▼
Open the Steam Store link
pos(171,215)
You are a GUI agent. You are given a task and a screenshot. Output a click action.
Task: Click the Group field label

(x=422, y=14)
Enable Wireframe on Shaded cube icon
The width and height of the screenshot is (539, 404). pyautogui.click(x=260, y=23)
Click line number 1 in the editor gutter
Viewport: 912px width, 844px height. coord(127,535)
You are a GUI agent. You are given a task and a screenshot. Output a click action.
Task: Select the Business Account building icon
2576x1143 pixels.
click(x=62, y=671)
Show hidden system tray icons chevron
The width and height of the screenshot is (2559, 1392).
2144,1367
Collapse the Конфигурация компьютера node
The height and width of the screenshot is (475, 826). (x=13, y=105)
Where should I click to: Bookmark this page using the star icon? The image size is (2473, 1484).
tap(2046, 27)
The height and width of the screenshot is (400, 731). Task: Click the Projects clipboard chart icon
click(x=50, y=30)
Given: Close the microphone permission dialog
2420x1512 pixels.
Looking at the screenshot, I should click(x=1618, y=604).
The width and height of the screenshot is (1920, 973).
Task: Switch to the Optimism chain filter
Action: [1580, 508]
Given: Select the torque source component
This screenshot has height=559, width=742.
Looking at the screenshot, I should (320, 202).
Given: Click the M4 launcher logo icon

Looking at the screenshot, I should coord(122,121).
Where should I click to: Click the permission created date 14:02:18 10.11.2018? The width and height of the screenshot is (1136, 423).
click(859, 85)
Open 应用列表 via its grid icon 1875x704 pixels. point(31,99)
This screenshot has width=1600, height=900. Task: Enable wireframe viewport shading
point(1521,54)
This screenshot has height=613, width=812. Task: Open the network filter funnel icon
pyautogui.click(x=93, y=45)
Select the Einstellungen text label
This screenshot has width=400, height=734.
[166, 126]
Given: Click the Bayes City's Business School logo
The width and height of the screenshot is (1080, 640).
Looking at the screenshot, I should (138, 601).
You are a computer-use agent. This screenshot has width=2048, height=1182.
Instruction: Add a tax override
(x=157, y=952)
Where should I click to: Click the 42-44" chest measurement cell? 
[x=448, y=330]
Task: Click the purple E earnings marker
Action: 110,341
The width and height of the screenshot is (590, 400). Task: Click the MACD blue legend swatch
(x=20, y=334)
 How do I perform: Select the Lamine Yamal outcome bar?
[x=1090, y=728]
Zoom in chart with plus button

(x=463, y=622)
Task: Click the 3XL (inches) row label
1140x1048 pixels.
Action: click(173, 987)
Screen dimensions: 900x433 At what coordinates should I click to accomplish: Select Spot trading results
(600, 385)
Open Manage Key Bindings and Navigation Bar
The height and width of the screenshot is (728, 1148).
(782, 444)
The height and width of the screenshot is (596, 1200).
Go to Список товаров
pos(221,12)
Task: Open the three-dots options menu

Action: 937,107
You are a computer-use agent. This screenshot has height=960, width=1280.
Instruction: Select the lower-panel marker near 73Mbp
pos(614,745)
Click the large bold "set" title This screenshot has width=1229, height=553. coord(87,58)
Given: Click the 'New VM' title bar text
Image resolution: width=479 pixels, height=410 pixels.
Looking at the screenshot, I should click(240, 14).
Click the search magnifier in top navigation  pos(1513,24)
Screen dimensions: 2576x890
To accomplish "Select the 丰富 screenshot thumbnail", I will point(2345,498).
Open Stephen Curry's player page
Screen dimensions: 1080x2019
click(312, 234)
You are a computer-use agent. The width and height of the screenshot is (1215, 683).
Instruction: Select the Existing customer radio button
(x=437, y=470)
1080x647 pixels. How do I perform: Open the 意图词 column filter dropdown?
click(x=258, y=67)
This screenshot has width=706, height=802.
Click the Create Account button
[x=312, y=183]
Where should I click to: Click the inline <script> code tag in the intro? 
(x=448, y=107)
▲
* DIRECTION *
Extract every one of the records above, word for word and in the same order, without changing anything.

* SOLUTION TO THIS EXERCISE *
Open the Steam Store link
pos(171,215)
You are a GUI agent. You are given a task and a screenshot. Output a click action.
Task: Click the Group field label

(x=422, y=14)
Enable Wireframe on Shaded cube icon
The width and height of the screenshot is (539, 404). pyautogui.click(x=260, y=23)
Click line number 1 in the editor gutter
Viewport: 912px width, 844px height. coord(127,535)
You are a GUI agent. You are given a task and a screenshot. Output a click action.
Task: Select the Business Account building icon
2576x1143 pixels.
click(x=62, y=671)
Show hidden system tray icons chevron
The width and height of the screenshot is (2559, 1392).
2144,1367
Collapse the Конфигурация компьютера node
The height and width of the screenshot is (475, 826). (x=13, y=105)
Where should I click to: Bookmark this page using the star icon? The image size is (2473, 1484).
tap(2046, 27)
The height and width of the screenshot is (400, 731). Task: Click the Projects clipboard chart icon
click(x=50, y=30)
Given: Close the microphone permission dialog
2420x1512 pixels.
Looking at the screenshot, I should click(x=1618, y=604).
The width and height of the screenshot is (1920, 973).
Task: Switch to the Optimism chain filter
Action: [1580, 508]
Given: Select the torque source component
This screenshot has height=559, width=742.
Looking at the screenshot, I should (320, 202).
Given: Click the M4 launcher logo icon

Looking at the screenshot, I should coord(122,121).
Where should I click to: Click the permission created date 14:02:18 10.11.2018? The width and height of the screenshot is (1136, 423).
click(859, 85)
Open 应用列表 via its grid icon 1875x704 pixels. point(31,99)
This screenshot has width=1600, height=900. Task: Enable wireframe viewport shading
point(1521,54)
This screenshot has height=613, width=812. Task: Open the network filter funnel icon
pyautogui.click(x=93, y=45)
Select the Einstellungen text label
This screenshot has width=400, height=734.
[166, 126]
Given: Click the Bayes City's Business School logo
The width and height of the screenshot is (1080, 640).
Looking at the screenshot, I should (138, 601).
You are a computer-use agent. This screenshot has width=2048, height=1182.
Instruction: Add a tax override
(x=157, y=952)
Where should I click to: Click the 42-44" chest measurement cell? 
[x=448, y=330]
Task: Click the purple E earnings marker
Action: 110,341
The width and height of the screenshot is (590, 400). Task: Click the MACD blue legend swatch
(x=20, y=334)
 How do I perform: Select the Lamine Yamal outcome bar?
[x=1090, y=728]
Zoom in chart with plus button

(x=463, y=622)
Task: Click the 3XL (inches) row label
1140x1048 pixels.
Action: click(173, 987)
Screen dimensions: 900x433 At what coordinates should I click to accomplish: Select Spot trading results
(600, 385)
Open Manage Key Bindings and Navigation Bar
The height and width of the screenshot is (728, 1148).
(782, 444)
The height and width of the screenshot is (596, 1200).
Go to Список товаров
pos(221,12)
Task: Open the three-dots options menu

Action: 937,107
You are a computer-use agent. This screenshot has height=960, width=1280.
Instruction: Select the lower-panel marker near 73Mbp
pos(614,745)
Click the large bold "set" title This screenshot has width=1229, height=553. coord(87,58)
Given: Click the 'New VM' title bar text
Image resolution: width=479 pixels, height=410 pixels.
Looking at the screenshot, I should click(240, 14).
Click the search magnifier in top navigation  pos(1513,24)
Screen dimensions: 2576x890
To accomplish "Select the 丰富 screenshot thumbnail", I will point(2345,498).
Open Stephen Curry's player page
Screen dimensions: 1080x2019
click(312, 234)
You are a computer-use agent. The width and height of the screenshot is (1215, 683).
Instruction: Select the Existing customer radio button
(x=437, y=470)
1080x647 pixels. How do I perform: Open the 意图词 column filter dropdown?
click(x=258, y=67)
This screenshot has width=706, height=802.
Click the Create Account button
[x=312, y=183]
Where should I click to: Click the inline <script> code tag in the intro? 
(x=448, y=107)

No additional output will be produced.